Lucifer was attacked by a crocodile while adventuring in marshes near Corflu. It latched onto his leg. Told that he risked severing his own leg if he attacked it with a sword and fumbled, Lucifer decided to kick it instead. He promptly fell over (evil Pete), and spent the next few rounds faffing about before finally dispatching his scaly assailant. It took many weeks of recovery and a Regrow Limb spell before he was fully mobile again.

On a quest the party was challenged to answer the question "Why are boots better than bare feet?" they replied that it was "Because they keep cobblers employed.” Their questioner gave up after that.

Watching Kragle persuade Garak to try Powzie. With predictable results.

On a side adventure in Sun County, some of the party joined up with some Yelmalians and a priest of Lokarnos. It was quickly figured out that Rawhide would be an ideal song for the cult of Lokarnos. A bit of off-key singing followed this discovery. Not that Pete appreciated this.
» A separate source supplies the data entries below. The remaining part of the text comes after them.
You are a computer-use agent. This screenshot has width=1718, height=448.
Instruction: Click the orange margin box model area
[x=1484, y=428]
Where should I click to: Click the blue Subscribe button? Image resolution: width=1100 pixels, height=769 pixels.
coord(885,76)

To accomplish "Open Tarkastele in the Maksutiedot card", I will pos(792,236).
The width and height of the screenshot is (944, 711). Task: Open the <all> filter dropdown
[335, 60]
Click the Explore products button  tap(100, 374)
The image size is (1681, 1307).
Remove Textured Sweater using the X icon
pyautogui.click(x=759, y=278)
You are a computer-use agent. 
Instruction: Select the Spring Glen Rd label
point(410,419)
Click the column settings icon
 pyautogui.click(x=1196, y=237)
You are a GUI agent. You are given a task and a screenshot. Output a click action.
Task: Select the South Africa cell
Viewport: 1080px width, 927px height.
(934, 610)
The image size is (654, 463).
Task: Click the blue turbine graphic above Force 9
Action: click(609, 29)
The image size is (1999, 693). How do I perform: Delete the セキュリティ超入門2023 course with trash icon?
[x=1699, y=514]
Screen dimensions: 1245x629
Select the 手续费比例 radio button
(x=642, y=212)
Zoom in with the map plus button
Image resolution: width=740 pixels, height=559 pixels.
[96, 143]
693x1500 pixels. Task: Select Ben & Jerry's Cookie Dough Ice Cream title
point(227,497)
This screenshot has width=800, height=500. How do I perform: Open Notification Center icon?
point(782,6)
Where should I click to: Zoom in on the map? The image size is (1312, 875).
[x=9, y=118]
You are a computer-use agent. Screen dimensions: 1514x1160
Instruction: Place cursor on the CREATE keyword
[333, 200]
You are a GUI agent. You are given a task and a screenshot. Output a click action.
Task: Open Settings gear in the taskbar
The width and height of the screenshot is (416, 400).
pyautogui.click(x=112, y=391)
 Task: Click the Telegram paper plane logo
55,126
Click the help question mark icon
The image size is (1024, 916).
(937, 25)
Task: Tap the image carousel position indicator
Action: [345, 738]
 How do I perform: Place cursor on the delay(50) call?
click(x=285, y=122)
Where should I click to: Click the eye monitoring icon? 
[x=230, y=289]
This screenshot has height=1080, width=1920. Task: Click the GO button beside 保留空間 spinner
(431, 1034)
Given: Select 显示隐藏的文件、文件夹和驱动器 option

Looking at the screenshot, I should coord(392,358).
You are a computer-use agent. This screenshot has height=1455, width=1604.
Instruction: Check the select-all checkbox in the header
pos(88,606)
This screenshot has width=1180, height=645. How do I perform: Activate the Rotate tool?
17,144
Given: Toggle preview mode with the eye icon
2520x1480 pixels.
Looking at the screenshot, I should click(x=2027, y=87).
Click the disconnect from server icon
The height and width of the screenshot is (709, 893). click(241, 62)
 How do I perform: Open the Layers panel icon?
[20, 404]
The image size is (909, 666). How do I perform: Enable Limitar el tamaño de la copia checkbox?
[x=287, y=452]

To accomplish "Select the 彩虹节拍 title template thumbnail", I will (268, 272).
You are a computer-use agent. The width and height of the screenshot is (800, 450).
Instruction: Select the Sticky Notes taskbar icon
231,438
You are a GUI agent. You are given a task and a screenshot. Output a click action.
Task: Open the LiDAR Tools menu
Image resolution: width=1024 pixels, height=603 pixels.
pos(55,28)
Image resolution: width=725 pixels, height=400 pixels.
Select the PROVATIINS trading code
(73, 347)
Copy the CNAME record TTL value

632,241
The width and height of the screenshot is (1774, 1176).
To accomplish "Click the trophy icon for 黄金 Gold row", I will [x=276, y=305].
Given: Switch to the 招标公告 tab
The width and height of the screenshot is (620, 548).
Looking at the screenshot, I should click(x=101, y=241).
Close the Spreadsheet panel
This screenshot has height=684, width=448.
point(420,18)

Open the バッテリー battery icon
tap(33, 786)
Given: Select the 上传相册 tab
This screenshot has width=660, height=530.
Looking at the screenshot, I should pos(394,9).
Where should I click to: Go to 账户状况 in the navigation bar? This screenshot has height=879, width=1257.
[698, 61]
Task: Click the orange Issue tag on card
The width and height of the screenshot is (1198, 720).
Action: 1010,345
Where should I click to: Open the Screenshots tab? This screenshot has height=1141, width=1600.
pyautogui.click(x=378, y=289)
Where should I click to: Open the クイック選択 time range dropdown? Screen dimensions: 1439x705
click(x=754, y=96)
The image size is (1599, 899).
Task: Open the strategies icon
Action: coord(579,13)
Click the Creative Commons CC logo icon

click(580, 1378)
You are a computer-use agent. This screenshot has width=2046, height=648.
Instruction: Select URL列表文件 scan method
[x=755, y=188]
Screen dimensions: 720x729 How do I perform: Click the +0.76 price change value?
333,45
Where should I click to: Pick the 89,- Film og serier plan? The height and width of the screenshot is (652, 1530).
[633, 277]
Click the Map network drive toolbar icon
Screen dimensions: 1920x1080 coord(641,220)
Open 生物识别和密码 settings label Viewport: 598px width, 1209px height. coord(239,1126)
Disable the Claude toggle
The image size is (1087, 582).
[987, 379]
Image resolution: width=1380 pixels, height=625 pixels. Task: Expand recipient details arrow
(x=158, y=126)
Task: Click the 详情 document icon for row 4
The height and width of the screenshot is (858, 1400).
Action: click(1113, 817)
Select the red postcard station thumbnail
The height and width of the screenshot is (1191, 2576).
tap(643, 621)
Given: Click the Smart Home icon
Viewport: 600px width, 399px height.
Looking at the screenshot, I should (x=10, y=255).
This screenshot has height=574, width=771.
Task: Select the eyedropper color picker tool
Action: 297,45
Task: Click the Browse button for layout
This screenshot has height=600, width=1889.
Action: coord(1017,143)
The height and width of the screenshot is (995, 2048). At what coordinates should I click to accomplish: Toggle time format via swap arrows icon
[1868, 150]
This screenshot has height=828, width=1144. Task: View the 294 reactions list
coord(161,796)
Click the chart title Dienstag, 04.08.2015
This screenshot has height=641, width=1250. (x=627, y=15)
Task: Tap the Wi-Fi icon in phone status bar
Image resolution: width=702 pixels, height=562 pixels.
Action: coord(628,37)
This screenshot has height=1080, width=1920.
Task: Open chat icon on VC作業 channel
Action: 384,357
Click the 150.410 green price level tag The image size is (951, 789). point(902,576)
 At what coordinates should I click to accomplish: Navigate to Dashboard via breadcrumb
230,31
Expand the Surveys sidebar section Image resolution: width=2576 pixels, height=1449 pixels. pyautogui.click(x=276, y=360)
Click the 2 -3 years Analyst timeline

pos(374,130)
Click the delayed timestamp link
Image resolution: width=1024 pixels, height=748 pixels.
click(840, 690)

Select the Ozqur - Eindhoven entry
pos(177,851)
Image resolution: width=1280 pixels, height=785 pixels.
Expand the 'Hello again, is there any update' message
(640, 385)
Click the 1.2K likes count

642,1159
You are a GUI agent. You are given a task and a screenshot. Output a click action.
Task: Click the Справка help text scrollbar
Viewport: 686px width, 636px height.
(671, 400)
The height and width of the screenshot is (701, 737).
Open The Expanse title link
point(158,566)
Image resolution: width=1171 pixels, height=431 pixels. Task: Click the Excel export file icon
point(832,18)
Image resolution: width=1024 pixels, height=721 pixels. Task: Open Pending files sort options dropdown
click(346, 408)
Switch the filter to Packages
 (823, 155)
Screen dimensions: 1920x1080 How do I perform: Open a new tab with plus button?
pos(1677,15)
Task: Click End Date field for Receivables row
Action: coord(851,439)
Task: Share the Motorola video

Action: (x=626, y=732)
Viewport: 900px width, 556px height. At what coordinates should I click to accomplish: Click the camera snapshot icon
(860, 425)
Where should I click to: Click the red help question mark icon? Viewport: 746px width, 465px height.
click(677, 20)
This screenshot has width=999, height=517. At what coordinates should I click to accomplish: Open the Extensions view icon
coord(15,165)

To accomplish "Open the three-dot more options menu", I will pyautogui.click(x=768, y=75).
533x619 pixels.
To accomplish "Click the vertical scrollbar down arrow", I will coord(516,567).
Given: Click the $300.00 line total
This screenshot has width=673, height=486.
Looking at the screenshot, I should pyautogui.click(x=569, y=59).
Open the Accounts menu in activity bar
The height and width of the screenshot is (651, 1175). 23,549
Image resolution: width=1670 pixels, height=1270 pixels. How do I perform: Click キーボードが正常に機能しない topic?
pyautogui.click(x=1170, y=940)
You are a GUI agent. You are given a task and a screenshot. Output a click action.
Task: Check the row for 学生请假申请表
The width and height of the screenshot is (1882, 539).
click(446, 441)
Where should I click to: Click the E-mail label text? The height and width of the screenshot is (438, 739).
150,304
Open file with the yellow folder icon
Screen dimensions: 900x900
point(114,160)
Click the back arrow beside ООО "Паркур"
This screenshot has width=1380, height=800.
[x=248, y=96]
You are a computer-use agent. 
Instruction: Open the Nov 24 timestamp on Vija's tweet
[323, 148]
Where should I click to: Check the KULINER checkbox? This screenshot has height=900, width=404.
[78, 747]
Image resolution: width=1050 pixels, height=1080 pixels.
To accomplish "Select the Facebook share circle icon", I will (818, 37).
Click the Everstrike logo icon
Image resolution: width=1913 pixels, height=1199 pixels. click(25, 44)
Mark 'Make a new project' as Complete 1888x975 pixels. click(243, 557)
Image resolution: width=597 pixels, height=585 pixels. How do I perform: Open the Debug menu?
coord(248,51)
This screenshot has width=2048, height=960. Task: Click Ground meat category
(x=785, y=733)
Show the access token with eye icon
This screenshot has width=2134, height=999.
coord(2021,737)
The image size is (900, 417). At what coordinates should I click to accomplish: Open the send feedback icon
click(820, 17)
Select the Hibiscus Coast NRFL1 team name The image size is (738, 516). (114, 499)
Cue another volley of dice.

Pete’s outrage when we informed him we wanted to open a chain of furniture and household goods shops called RabbitHat (because the goods were to be made on our estate at Rabbit Hat).

Serenity and Haradda being caught snogging on guard duty by Egil, head weaponthane to Serenity’s father, and her sword mentor. Very embarrassing (Fost certainly hasn’t forgotten it). Hasn't happened again though, Serenity avoids guard duty like the plague nowadays. Apparently it is not good for her complexion. Bloody Vingans.

Other fond memories include when Garak earned the nickname Shitty Breeches after catching the Screaming Shits while fighting Broo?